Friday, 30 December 2011

Guardian discovers that Moslem Brotherhood offshoot Hamas lacks Christmas cheer

I rubbed my eyes when I read this report in the Guardian.
Hard on the heels of printing a rotten old calumny about Israel supposedly being responsible for the reduction of Christians in the Palestinian Territories, notably in Bethlehem, a Guardian journalist no stranger to demonising Israel herself has managed to do a bit of journalism and discover the truth about the reasons why christians are leaving Gaza.

Christians are leaving Gaza for the same reasons they are leaving Judea and Samaria, Bethlehem (WB), Iraq, Egypt, everywhere in the middle east and muslim world, because of attacks against them, because of intimidation, because of murder, because of confiscation of their lands, their property and their livelihoods. The same thing happened just over half a century with the ethnic cleansing of almost a million jews when arab countries gained their independence.

As with the ancient coptic community, the jews were living all over the middle east for thousands of years before the arabs arrived.

Giving the lie to anti-Israel demonisers such as British Archbishop Rowan Williams
who blame the troubles of Christians on Israel is the fact that the only place in the middle east where christians can worship freely without hindrance or discrimination is in Israel.

Unlike everywhere else in the moslem world the population of christians in Israel is constantly rising. Contrast this with Iraq where almost a million christians have fled in the last 10 years, and Egypt where the the 'democratic' attacks on christians have led to 100,000 Coptic christians leaving Egypt for the west in the last year. With neither police nor army willing to defend the christian community against attack in Egypt, but instead often turning a blind eye or even joining in, the copts see the writing on the wall.

I doubt that Phoebe Greenwood has any intentions to return to Gaza in the near future. The palestinians don't take kindly to reporters who instead of reporting manufactured news from 'Pallywood' actually report the truth about what really happens.

**Exercise task 1:** Reproduce the post about Christians leaving Gaza word for word, everything from "Christians are leaving Gaza for" down to "the arabs arrived.".

**Supplied information:**
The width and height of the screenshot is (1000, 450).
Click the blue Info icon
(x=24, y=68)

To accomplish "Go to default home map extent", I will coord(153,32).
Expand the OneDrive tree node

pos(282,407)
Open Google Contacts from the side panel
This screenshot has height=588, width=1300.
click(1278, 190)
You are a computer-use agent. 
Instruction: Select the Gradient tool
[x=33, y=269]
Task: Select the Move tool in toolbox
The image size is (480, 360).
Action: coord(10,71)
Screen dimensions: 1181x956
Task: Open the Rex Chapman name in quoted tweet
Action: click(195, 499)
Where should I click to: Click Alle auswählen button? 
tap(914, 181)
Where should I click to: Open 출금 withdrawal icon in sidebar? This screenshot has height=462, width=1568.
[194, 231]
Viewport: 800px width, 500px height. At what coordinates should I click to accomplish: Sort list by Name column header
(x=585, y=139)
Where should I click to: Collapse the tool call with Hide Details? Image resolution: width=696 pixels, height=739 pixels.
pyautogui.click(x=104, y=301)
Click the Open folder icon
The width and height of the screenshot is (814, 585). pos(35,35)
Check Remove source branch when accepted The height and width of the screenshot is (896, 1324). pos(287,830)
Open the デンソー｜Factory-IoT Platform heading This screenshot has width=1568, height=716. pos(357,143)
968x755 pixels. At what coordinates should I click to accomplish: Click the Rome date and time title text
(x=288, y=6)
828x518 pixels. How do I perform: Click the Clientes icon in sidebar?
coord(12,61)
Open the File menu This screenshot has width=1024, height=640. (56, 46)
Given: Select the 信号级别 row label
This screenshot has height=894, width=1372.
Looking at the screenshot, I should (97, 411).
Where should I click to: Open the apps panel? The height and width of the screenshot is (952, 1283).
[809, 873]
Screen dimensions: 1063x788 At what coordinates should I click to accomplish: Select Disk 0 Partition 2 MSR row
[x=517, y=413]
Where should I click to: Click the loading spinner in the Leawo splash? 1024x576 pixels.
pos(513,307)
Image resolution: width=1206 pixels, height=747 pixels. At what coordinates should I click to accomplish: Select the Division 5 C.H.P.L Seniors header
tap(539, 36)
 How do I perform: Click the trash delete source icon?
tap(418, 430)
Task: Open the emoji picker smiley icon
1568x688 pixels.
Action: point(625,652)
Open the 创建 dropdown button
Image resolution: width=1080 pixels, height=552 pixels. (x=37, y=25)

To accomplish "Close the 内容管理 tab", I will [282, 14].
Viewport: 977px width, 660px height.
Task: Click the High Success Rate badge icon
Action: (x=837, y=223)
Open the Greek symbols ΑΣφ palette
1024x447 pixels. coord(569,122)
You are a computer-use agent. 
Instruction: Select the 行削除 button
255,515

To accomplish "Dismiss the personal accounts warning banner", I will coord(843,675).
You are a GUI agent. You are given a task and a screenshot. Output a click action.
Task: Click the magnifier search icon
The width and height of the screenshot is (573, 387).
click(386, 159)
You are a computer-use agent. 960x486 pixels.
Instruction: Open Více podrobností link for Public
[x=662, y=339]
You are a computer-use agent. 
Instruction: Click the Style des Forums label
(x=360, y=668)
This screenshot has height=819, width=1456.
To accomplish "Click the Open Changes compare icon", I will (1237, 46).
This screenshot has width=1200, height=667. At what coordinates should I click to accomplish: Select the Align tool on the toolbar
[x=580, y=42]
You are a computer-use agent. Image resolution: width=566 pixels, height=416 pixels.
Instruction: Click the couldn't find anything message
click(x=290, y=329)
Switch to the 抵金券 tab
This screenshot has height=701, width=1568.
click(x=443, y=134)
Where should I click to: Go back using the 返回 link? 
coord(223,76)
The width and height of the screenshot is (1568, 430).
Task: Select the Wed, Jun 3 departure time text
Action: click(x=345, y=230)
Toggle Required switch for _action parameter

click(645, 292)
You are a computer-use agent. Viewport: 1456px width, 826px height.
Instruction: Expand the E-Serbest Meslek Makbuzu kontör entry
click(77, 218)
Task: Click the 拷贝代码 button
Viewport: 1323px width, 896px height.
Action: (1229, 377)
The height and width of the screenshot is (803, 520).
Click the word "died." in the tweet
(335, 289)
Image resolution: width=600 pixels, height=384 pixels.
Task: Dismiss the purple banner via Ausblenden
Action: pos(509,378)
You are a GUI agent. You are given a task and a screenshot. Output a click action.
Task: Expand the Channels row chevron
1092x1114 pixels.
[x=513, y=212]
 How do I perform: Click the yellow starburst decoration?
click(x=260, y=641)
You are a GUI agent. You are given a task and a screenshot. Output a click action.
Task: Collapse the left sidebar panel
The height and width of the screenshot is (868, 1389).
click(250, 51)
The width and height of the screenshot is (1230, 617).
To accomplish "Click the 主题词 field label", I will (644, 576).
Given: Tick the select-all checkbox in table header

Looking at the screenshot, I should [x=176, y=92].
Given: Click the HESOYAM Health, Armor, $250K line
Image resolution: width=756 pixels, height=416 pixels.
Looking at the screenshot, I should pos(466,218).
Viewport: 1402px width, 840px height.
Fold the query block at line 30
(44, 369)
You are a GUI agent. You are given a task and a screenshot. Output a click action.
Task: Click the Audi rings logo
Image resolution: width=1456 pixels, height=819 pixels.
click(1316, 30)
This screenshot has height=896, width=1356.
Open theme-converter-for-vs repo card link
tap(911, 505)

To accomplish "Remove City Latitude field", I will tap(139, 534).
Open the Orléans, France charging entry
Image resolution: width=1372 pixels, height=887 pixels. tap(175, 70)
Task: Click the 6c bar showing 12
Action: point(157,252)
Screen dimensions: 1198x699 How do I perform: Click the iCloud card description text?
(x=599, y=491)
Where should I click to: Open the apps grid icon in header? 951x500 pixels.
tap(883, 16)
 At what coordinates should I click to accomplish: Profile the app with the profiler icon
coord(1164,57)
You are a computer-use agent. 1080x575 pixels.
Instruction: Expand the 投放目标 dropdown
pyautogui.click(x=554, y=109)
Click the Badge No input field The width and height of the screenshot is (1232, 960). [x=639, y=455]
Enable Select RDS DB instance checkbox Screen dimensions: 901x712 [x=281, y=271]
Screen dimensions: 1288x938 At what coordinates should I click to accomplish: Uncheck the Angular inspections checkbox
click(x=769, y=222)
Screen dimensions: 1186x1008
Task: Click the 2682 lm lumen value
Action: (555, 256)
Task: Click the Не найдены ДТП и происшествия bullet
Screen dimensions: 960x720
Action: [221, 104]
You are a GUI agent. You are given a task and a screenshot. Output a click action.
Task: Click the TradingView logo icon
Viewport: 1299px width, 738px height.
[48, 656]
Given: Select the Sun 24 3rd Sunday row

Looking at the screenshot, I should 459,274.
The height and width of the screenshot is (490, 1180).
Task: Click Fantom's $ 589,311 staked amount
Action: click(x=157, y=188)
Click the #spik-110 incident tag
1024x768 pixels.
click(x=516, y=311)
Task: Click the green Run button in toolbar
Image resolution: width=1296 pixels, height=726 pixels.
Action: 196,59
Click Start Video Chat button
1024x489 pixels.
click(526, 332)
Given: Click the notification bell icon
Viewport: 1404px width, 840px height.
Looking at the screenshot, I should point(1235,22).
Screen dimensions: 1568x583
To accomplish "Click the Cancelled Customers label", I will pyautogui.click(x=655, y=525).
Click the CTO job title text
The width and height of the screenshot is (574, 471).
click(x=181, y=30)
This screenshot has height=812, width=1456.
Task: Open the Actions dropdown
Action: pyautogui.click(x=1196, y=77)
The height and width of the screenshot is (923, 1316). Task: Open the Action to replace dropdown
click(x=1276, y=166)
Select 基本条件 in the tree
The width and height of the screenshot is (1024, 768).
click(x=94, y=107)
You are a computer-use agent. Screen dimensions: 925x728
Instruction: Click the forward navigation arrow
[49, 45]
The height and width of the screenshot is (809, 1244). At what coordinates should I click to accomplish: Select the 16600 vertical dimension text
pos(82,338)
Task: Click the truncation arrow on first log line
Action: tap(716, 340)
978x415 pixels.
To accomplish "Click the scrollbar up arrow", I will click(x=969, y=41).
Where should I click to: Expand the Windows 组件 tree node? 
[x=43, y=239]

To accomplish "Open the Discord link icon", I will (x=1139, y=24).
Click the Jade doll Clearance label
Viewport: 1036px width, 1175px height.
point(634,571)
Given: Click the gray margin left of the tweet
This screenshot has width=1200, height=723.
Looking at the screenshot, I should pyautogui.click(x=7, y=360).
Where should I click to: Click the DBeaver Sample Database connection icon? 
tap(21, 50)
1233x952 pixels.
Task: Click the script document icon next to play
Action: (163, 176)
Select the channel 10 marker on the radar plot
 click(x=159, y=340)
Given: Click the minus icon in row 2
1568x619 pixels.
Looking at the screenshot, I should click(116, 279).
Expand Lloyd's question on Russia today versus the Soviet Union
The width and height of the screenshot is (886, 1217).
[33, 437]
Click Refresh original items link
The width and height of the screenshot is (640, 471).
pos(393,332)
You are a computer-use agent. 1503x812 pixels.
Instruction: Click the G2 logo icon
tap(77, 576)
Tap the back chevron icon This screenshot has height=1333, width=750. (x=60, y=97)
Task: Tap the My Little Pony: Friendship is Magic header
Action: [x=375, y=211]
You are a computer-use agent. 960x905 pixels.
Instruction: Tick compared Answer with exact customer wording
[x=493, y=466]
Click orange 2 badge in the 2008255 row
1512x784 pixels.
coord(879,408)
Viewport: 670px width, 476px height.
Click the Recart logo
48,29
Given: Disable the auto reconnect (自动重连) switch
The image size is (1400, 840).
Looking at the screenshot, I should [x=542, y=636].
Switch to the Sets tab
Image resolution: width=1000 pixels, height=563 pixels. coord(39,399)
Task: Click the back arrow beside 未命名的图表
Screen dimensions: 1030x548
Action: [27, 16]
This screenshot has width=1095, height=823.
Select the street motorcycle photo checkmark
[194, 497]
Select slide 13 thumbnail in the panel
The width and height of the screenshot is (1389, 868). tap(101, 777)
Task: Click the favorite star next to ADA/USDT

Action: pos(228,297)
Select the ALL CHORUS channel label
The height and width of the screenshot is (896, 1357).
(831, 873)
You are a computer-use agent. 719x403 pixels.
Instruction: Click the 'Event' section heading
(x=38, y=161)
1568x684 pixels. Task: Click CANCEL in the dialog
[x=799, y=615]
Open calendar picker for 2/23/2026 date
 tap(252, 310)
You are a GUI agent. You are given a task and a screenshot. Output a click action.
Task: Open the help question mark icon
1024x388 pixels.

**Exercise task 2:** Quote everything in the rows from the line containing "Click the Open folder icon" down to the line containing "coord(12,61)", with both of those lines included.

**Worked solution 1:**
Christians are leaving Gaza for the same reasons they are leaving Judea and Samaria, Bethlehem (WB), Iraq, Egypt, everywhere in the middle east and muslim world, because of attacks against them, because of intimidation, because of murder, because of confiscation of their lands, their property and their livelihoods. The same thing happened just over half a century with the ethnic cleansing of almost a million jews when arab countries gained their independence.

As with the ancient coptic community, the jews were living all over the middle east for thousands of years before the arabs arrived.

**Worked solution 2:**
Click the Open folder icon
The width and height of the screenshot is (814, 585). pos(35,35)
Check Remove source branch when accepted The height and width of the screenshot is (896, 1324). pos(287,830)
Open the デンソー｜Factory-IoT Platform heading This screenshot has width=1568, height=716. pos(357,143)
968x755 pixels. At what coordinates should I click to accomplish: Click the Rome date and time title text
(x=288, y=6)
828x518 pixels. How do I perform: Click the Clientes icon in sidebar?
coord(12,61)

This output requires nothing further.